▸ To do
Copy all lines in the data that contain the string "Task".

[Stored items]

┏━━

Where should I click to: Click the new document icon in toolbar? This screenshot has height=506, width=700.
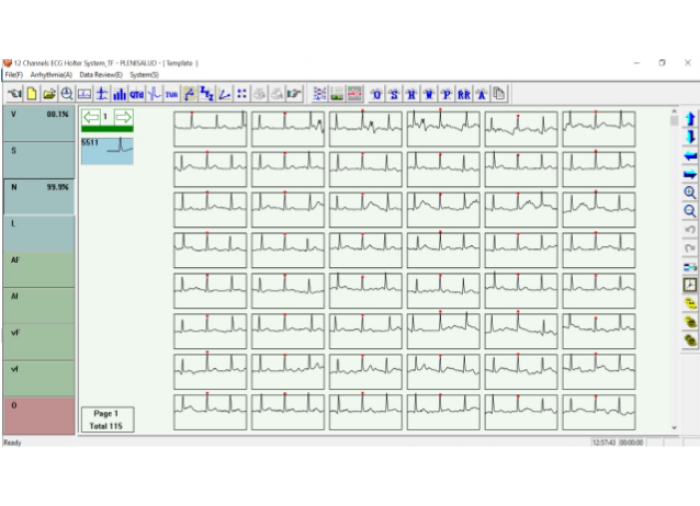point(32,94)
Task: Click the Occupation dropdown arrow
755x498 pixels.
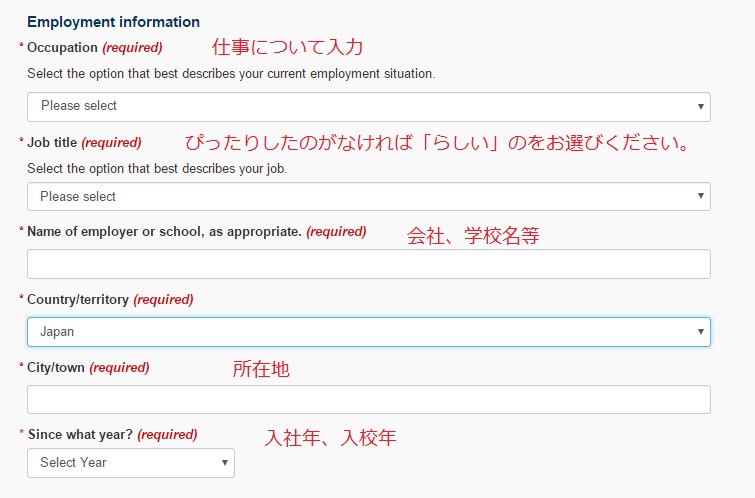Action: coord(701,106)
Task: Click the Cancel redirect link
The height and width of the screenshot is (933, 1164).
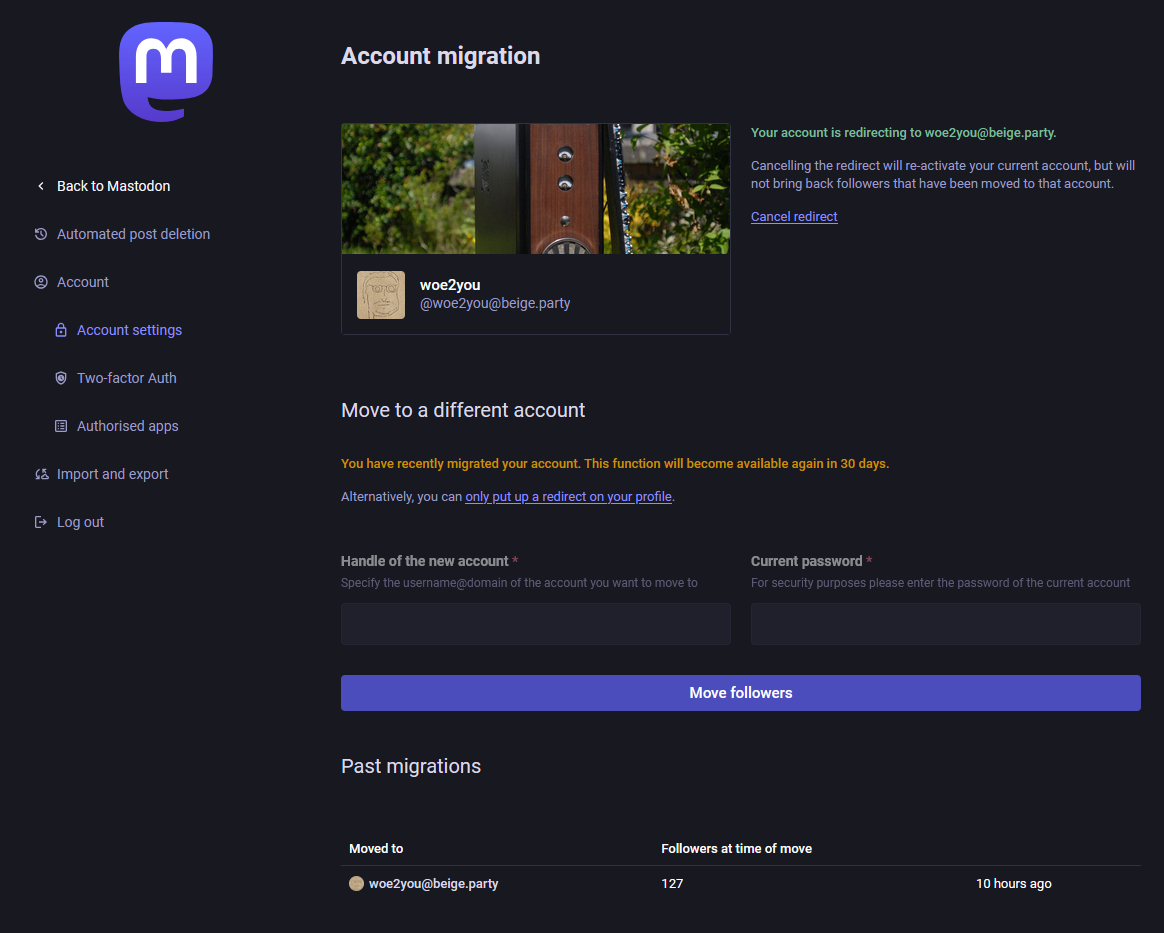Action: (794, 216)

┗━━

▸ Written response
Task: Click the Occupation dropdown arrow
Task: Click the Cancel redirect link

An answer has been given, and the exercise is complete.